Did anyone else feel this way? 

I do still want to adopt but I feel like this book has made me shy away even more from wanting to adopt an older child! And also how hard it would be to adopt a sibling group! 

Ray xx


----------



## becs40 (Apr 9, 2013)

I found it a really good book. I think I'd read it after we'd done a lot of our prep training so the bubble was probably already burst although to be honest I'm not sure any of it was a great shock so not sure if I was in the bubble in the first place.
I think also although her story is not uncommon there are plenty of adopters out there that, yes, have problems but nothing like the extent of theirs. I think also bear in mind that this was a number of years ago and we're much more aware of these issues and hopefully can find the right support.
For be the overwhelming thing that it brought home to me was no natter how trying, how difficult things were, they were a family and they had joy from that as well as the hard times. I haven't  read her next book yet but I really want to.


----------



## GoofyGirl (Apr 1, 2013)

Hi
I enjoyed the book but yes it does highlight how tough things can and will be at first.

A close relative of mine adopted siblings and can relate to a lot of things in the book, but is totally happy with her children and wouldn't change things at all. But her eldest doesn't have the extent of anger that Sally's son had. 
Me n DH saw first hand how hard it is from my relative but are still going for siblings, although yes younger than Sally's eldest.

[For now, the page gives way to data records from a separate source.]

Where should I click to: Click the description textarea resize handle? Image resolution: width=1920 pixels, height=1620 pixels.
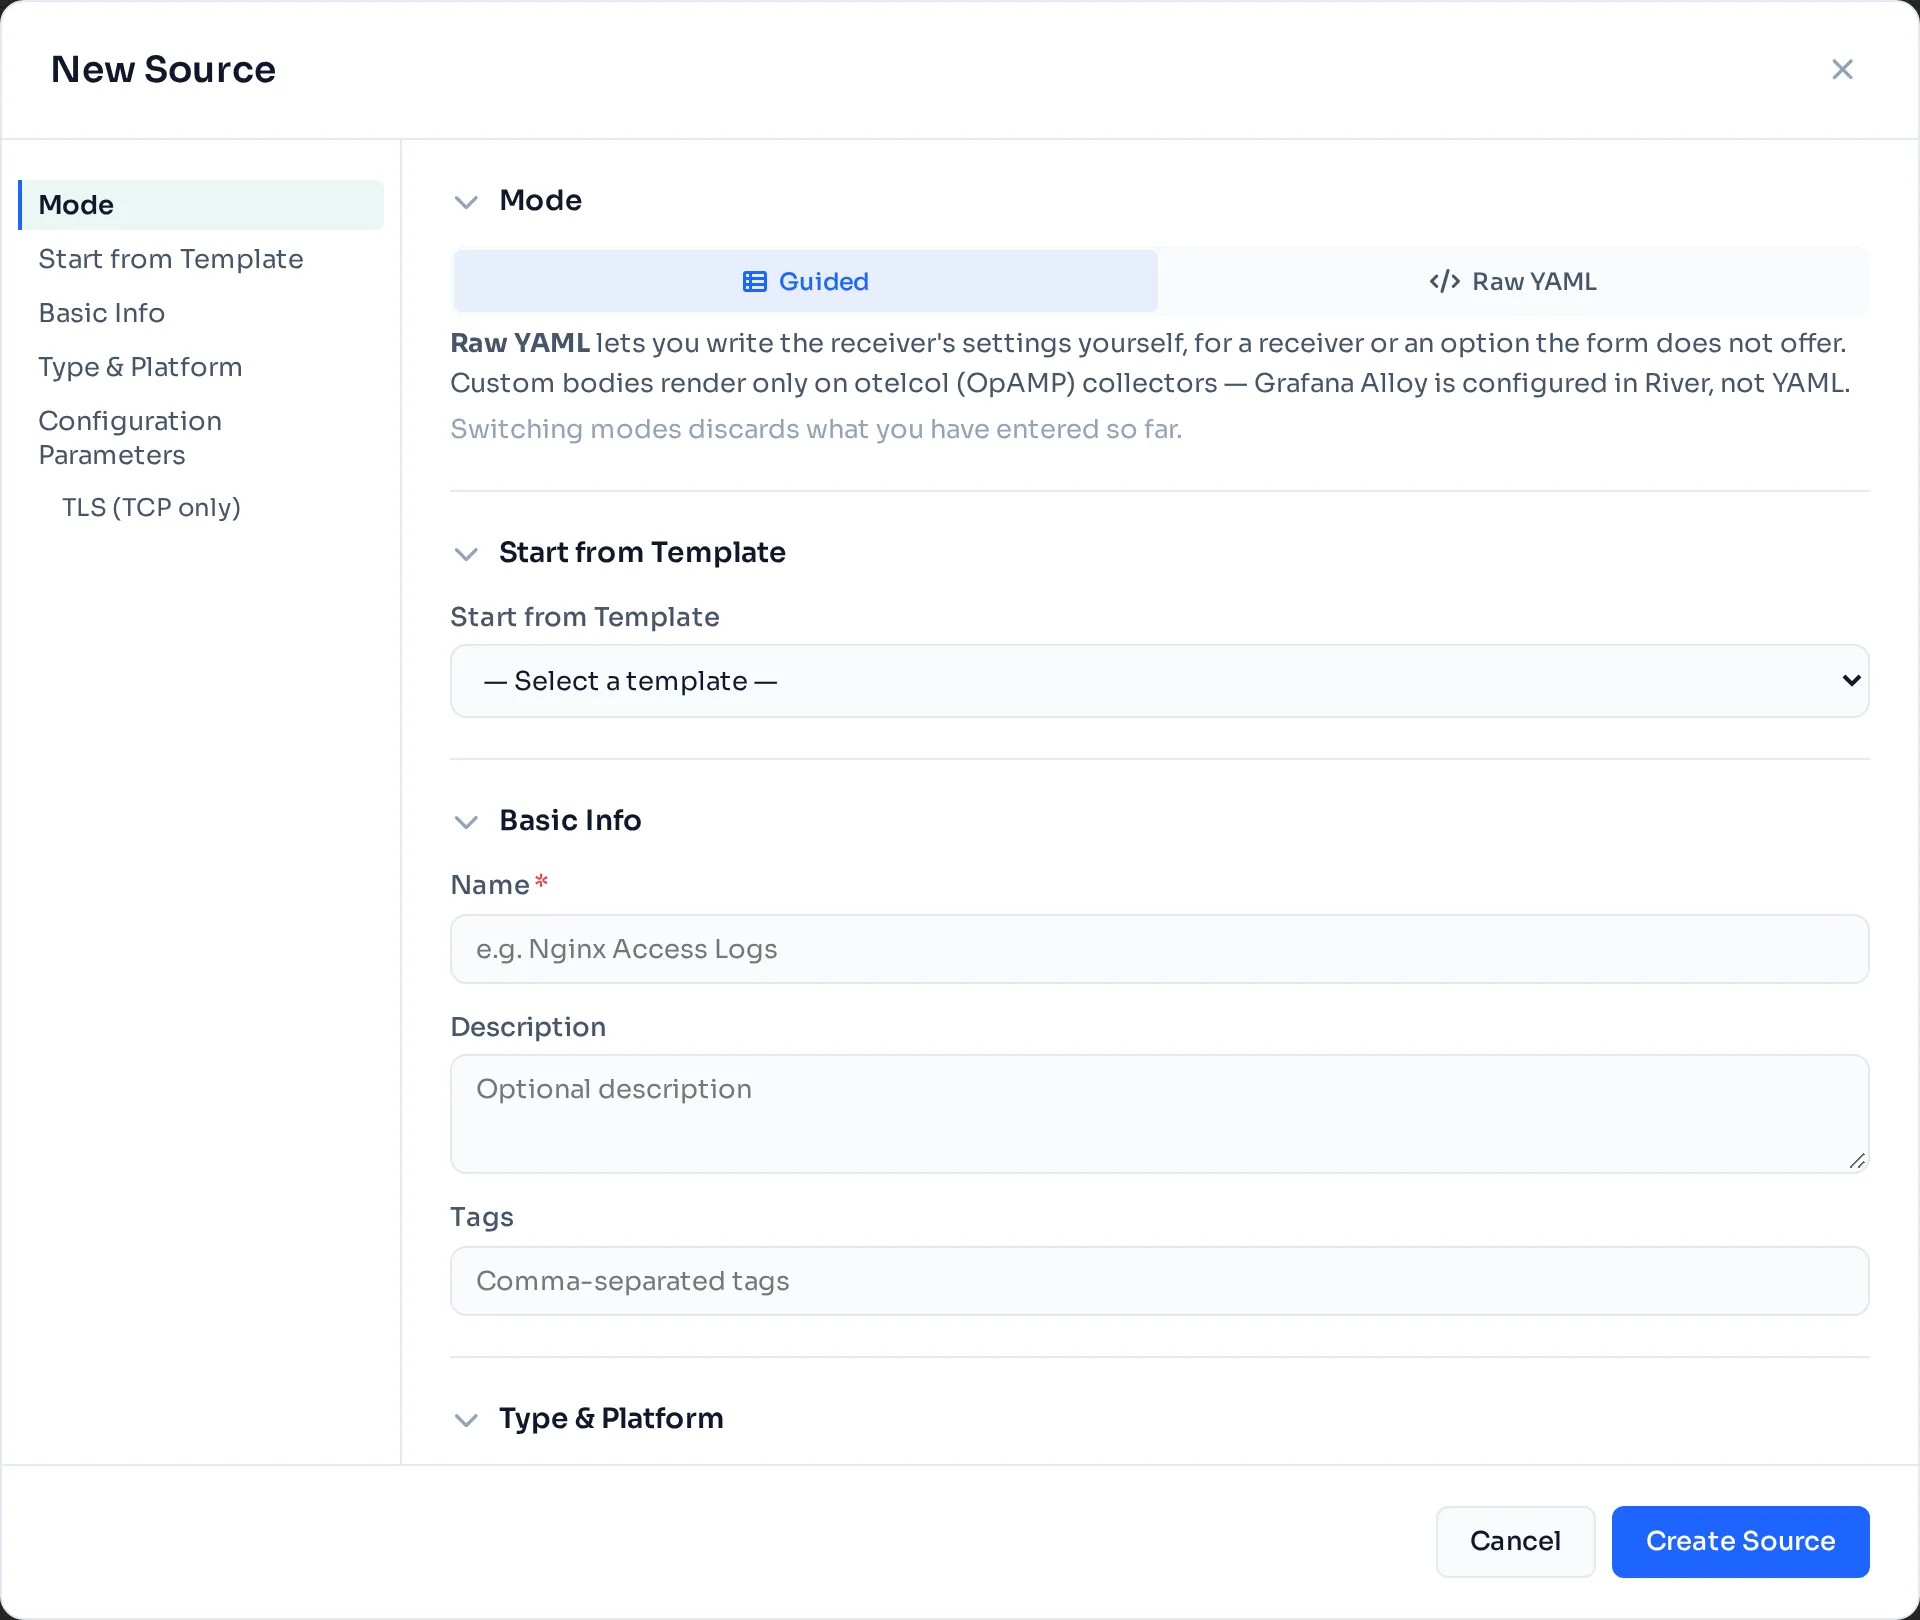point(1857,1161)
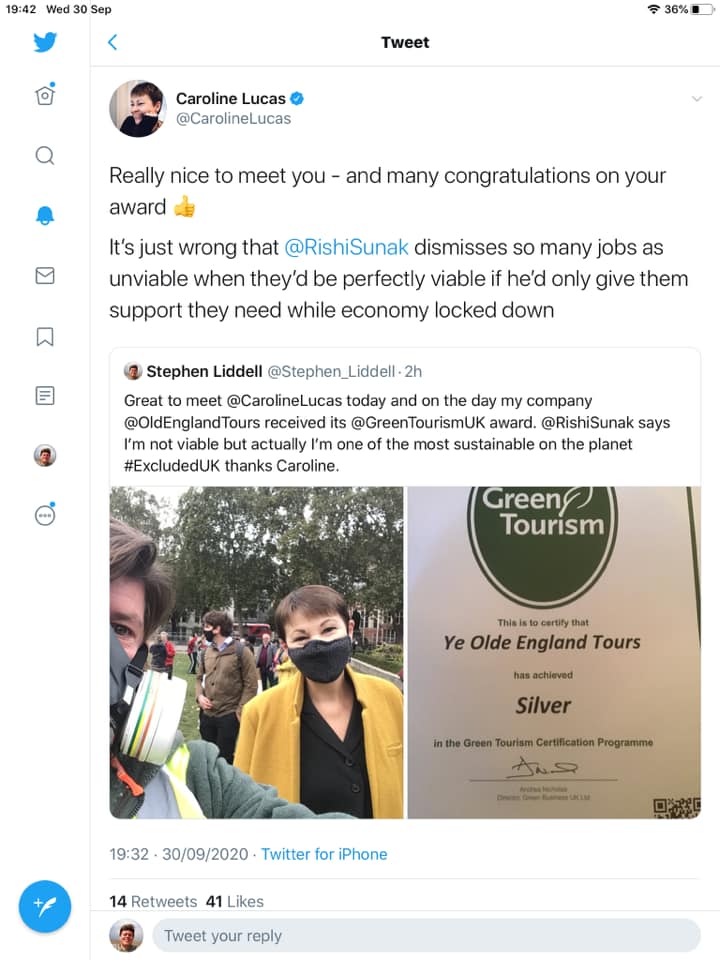
Task: Open the Lists icon in sidebar
Action: (x=45, y=396)
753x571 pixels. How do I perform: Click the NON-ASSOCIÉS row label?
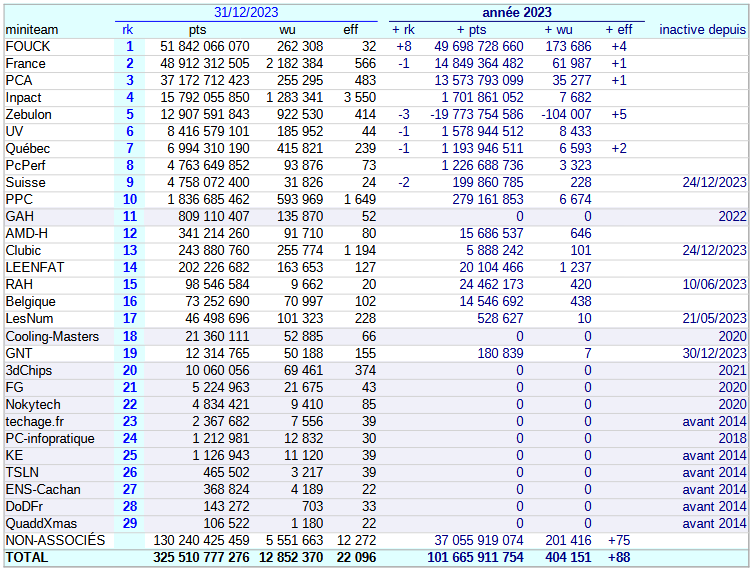coord(55,540)
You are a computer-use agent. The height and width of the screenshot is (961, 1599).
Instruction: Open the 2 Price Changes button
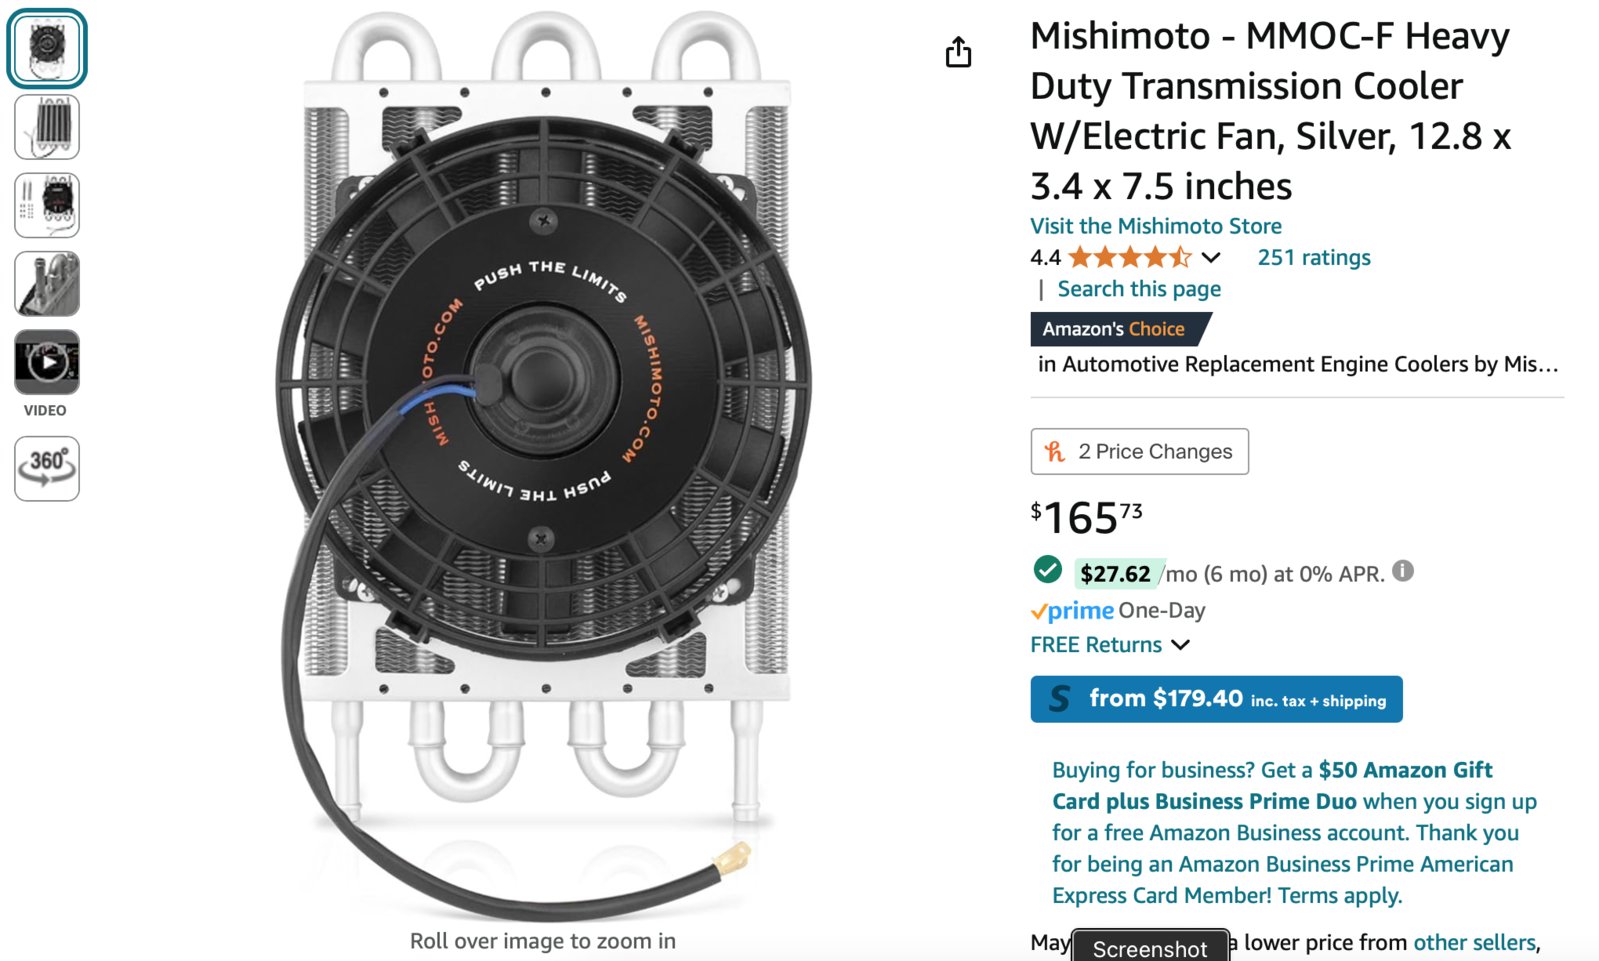tap(1140, 452)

One thing to bear in mind is how differently the boy and girl had been treated in their birth family, I don't think it was in their best interest to be placed together. He needed a single placement imho. 
When you choose siblings you do have to think about whether they are being placed together for the right reasons, or whether it's some romantic notion of keeping them together to all costs. Luckily for us we have the experiences of Sally (and for me my relative) to help us.

My families' two were definitely better together. But Sally's son I think would have been much better given a single placement.

It has been a while since I read it but that was my thought on it at the time.

I follow Sally on ******* (loosely, I'm not a ******* type really) and she is certainly very proud of her children. She doesn't seem at all unhappy to me, in fact quite the opposite. But she has written a blog about siblings and how they are sometimes being placed together for wrong reasons.

Adoption is / can be hard, I would imagine most would say it's harder than having birth children, but the rewards can really outweigh it. 
I read an article recently, here is the link,

http://www.telegraph.co.uk/health/healthnews/10021173/How-adoption-for-IVF-couples-could-lead-to-a-happier-life.html

that says adoptive parents are happier people because they are resilient and appreciate their families more.

I do sometimes wonder when the day will come that things are easier for us for a change and doubt this will be, but wouldn't change it.

Maybe I'll change my mind after LOs come home  hopefully not.

GG xxxx

/links


----------



## GoofyGirl (Apr 1, 2013)

P.S. Ray 
Sally has a new book out, The Unofficial Guide to Adoptive Parenting (or something similar, I'm out n book is at home) 
I've started reading it and find it much more upbeat, especially a few pages or so in. 
What's clear is how much the children love their parents and obviously vice versa.


----------